简化没有for循环的嵌套列表

I have a list (imported from an API JSON) with a complex and nested structure that I need to tidy. I only manage to do it with for loops, which does not seem optimal : lengthy to write, long to compute with many elements and possible errors if new variations appear. Is there a way to obtain a similar results with tidyverse functions such as map(), unnnest(), flatten(), squash() or equivalents in base R? I haven't found any example in StackOverflow with similar combination of issues (pointed below the example).
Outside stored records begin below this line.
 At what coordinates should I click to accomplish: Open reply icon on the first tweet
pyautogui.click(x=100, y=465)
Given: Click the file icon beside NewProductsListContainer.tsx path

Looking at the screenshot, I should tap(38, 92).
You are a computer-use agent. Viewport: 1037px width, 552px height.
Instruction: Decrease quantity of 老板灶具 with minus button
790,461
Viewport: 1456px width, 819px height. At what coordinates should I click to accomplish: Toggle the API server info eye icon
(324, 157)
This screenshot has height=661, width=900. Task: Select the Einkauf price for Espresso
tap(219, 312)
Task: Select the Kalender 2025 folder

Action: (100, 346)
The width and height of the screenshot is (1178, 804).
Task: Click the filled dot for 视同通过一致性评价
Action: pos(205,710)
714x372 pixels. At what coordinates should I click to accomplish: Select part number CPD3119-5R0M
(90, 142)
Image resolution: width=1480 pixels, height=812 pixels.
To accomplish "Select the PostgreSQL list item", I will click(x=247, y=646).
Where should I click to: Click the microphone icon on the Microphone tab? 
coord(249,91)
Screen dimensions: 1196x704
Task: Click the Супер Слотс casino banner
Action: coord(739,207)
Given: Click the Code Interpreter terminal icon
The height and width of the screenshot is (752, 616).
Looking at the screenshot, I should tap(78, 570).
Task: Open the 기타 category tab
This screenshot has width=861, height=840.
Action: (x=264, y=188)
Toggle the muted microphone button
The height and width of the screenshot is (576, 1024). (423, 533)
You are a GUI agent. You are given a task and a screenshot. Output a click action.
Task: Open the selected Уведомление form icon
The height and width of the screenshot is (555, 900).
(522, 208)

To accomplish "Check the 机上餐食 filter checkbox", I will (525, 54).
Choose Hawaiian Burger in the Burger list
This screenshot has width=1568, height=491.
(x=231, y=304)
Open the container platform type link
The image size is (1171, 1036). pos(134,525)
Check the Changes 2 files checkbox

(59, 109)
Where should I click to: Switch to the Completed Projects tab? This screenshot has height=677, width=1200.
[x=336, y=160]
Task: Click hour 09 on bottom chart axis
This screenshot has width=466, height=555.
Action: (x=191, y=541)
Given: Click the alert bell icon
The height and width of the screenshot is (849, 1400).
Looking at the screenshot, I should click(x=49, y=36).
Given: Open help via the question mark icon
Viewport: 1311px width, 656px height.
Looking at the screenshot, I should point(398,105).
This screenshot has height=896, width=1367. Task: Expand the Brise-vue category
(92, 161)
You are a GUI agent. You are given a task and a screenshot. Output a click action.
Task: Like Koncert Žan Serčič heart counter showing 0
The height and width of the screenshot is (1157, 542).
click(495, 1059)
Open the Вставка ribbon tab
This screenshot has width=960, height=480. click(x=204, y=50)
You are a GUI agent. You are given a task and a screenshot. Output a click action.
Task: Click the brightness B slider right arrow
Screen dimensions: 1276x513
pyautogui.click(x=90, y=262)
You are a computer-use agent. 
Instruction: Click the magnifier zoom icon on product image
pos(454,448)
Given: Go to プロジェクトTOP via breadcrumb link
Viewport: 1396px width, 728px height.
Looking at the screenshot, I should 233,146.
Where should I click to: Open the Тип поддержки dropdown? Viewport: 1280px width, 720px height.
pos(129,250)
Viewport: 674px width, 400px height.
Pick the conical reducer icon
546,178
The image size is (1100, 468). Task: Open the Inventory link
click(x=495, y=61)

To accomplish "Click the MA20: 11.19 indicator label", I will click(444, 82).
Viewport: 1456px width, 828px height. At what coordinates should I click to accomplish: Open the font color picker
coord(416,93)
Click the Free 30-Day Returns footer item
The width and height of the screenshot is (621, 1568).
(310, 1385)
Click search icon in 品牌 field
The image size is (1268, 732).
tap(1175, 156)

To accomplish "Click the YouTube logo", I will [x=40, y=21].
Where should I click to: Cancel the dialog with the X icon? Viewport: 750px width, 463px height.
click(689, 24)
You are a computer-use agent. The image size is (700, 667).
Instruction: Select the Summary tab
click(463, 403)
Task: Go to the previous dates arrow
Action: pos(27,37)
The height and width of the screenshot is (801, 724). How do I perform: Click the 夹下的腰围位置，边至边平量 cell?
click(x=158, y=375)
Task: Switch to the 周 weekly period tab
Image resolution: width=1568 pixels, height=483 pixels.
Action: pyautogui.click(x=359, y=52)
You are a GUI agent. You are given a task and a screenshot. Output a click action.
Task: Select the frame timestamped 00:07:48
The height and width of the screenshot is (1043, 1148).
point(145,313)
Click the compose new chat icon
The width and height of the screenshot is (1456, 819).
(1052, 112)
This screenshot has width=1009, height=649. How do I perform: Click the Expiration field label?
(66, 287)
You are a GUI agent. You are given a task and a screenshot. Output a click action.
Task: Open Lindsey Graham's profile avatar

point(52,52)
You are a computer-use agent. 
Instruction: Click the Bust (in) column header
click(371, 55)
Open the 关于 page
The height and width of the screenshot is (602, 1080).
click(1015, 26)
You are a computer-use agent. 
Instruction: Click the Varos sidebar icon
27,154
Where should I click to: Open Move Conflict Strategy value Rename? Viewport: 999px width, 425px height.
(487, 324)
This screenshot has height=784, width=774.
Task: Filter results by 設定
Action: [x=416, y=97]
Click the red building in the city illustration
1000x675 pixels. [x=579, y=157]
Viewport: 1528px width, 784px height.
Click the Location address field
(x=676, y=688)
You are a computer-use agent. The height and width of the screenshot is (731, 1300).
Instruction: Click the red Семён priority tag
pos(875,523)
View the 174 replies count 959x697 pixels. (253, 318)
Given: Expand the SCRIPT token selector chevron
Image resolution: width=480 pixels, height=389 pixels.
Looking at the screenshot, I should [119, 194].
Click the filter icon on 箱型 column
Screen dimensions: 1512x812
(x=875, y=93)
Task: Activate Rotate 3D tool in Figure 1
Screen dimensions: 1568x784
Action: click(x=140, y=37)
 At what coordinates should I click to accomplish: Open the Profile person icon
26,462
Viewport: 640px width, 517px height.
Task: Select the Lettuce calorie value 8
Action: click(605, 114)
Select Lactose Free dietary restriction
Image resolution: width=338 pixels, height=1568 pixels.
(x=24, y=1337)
Here is the reproducible example :

metadata <- list(
  table1 = list(
    attribute1 = "tb1_att1",
    level_to_disard = list(
      attribute2 = "tb1_att2",
      columns = list(
        column1 = list(
          col_name = "tb1_col1_name",
          col_type = "tb1_col1_type"
        ),
        column2 = list(
          col_name = "tb1_col2_name",
          col_type = "tb1_col2_type"
        )
      ),
      tags = c("tag1", "tag2", "tag3"),
      irrelevant = list(irrelveant1 = "blabla", irrelevant2 = "blibli")
    )
  ),
  table2 = list(
    attribute1 = "tb2_att1",
    level_to_disard = list(
      columns = list(
        column1 = list(
          col_name = "tb2_col1_name",
          col_irrelevant = "bloblo"
        ),
        column2 = list(
          col_name = "tb2_col2_name",
          col_type = "tb2_col2_type"
        )
      ),
      tags = c("tag1", "tag3")
    )
  )
)

str(metadata)
# Output in console:
List of 2
 $ table1:List of 2
  ..$ attribute1     : chr "tb1_att1"
  ..$ level_to_disard:List of 4
  .. ..$ attribute2: chr "tb1_att2"
  .. ..$ columns   :List of 2
  .. .. ..$ column1:List of 2
  .. .. .. ..$ col_name: chr "tb1_col1_name"
  .. .. .. ..$ col_type: chr "tb1_col1_type"
  .. .. ..$ column2:List of 2
  .. .. .. ..$ col_name: chr "tb1_col2_name"
  .. .. .. ..$ col_type: chr "tb1_col1_type"
  .. ..$ tags      : chr [1:3] "tag1" "tag2" "tag3"
  .. ..$ irrelevant:List of 2
  .. .. ..$ irrelveant1: chr "blabla"
  .. .. ..$ irrelevant2: chr "blibli"
 $ table2:List of 2
  ..$ attribute1     : chr "tb2_att1"
  ..$ level_to_disard:List of 2
  .. ..$ columns:List of 2
  .. .. ..$ column1:List of 2
  .. .. .. ..$ col_name      : chr "tb2_col1_name"
  .. .. .. ..$ col_irrelevant: chr "bloblo"
  .. .. ..$ column2:List of 2
  .. .. .. ..$ col_name: chr "tb2_col2_name"
  .. .. .. ..$ col_type: chr "tb2_col1_type"
  .. ..$ tags   : chr [1:2] "tag1" "tag3"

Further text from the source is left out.